Job 1: Decide whether each statement below agrees with the life and death essay, answering yes or no and quoting the words of the essay that settle it: (a) the radio analogy is described as perfect; (b) experience is split into mental and physical divisions; (c) most of our experience is physical.

Source passage:
....................

Life and Death

Harvey Hardman
Making Your Self the Master
©  Harvey Hardman
Denver, Colorado, 1935.

"Verily I say unto you, if a man keep my saying,
he shall never see death."
-- Jesus.

Man has always yearned for convincing evidence as to the continuity of life. Death appears to stop the stream of consciousness, and break the individual's connection with the world in which he lived. He no longer communicates with those who knew him. So far as the testimony of our senses goes, the one who "passes on" is no longer in existence as a conscious being, and his body is put away where all trace of his personality is lost, except as memory preserves it for a time in the hearts of the living.

But does this disconnection from the earth life imply that the soul that occupied the body is dead? When we turn off our radio in the midst of a program, we do not stop the program. Others are listening. The vibrations of the music are still in the room. The physical instrument is all that has been disconnected. Even if the receiving set should be smashed, it would make no difference so far as the continuance of the program is concerned. The analogy is not perfect, but it indicates at least one reason for believing that death does not end life; does not stop the functioning of the soul.

Our individual life originates in Universal Life, and is that Life manifesting as personal being. The instrument which Life thus uses may get into a state of disrepair, may stop altogether. But surely this does not signify that Life has stopped. The life program goes on, and the soul shall surely find another body. We know that the soul is not the body, but simply uses it as vehicle of expression. The creative impulse which gave identity to the I Am must be identified with its own expression, and though the form of that identity may change, the identity itself is actually spirit, and must always remain spirit - Universal Spirit identified, expressed. I must eternally be that I AM which is my only source of consciousness.

Experience is the great mystery associated with life. It is only through experience that we know life, and this is the soul's movement through time and space, its perception of the relations existing in time and space. It is through experience that consciousness expands.

If the soul should be limited to one set of experiences forever, it would never grow, and would in fact be confined to a prison more terrible than annihilation. Infinite Wisdom has made it impossible that such a perpetual tragedy should ever be inflicted upon any creature. For if the individual, for any reason, becomes marooned in a restricted orbit of life, confined to a monotonous grind and daily sameness, then at last comes death, and says, "Move on. I will give you a new environment and another opportunity to find a greater life."

There are two major divisions of experience - mental and physical. By far the greater part of our experience is purely mental, but this mental force is kept fresh and new only as we provide new channels for its expression.

We have all seen people whose minds were narrow from being occupied altogether with certain fixed duties, and who have failed to find mental stimulus in reading, games, and the arts, or other avocational activities. This narrowness is revealed in appearance, in conversation, and in a fixed order of beliefs. But the great Life-Giver will not have His bounty thus restricted for long. He says in effect, "Here, my son, let's be going. New adventures await you. This experience called death is only a Door. Pass on."

In all physical action and mental experience, we are simply turning on the Receiver which translates the Universal Rhythm into the music of life. When we change the experience, we do not change or diminish the omnipresent Life-Wave. We simply vary the program through the instrument of consciousness and, if that instrument gets out of order or stops functioning, the soul is not stopped. Life knows how to build another body.

....................

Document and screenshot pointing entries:
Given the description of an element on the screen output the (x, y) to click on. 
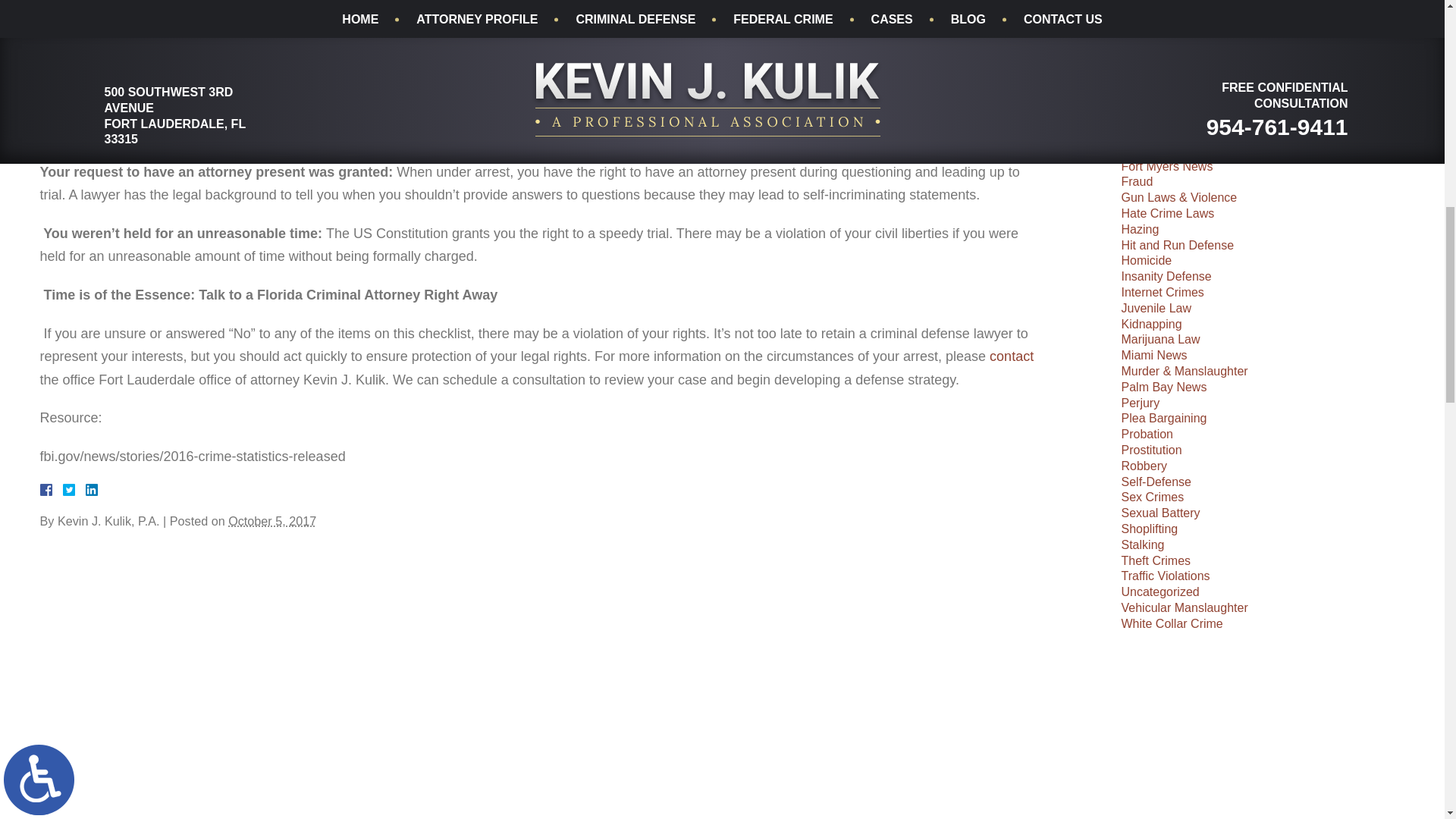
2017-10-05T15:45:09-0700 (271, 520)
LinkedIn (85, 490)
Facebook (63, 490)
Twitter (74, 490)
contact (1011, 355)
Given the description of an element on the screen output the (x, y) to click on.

....................

Job 2: Please rewrite every line of the rows above as a numbered list, skipping blank lines and leaving out the pictures.

Written response 1:
(a) No: "The analogy is not perfect"
(b) Yes: "There are two major divisions of experience - mental and physical."
(c) No: "By far the greater part of our experience is purely mental"

Written response 2:
1. Given the description of an element on the screen output the (x, y) to click on. 
2. 2017-10-05T15:45:09-0700 (271, 520)
3. LinkedIn (85, 490)
4. Facebook (63, 490)
5. Twitter (74, 490)
6. contact (1011, 355)
7. Given the description of an element on the screen output the (x, y) to click on.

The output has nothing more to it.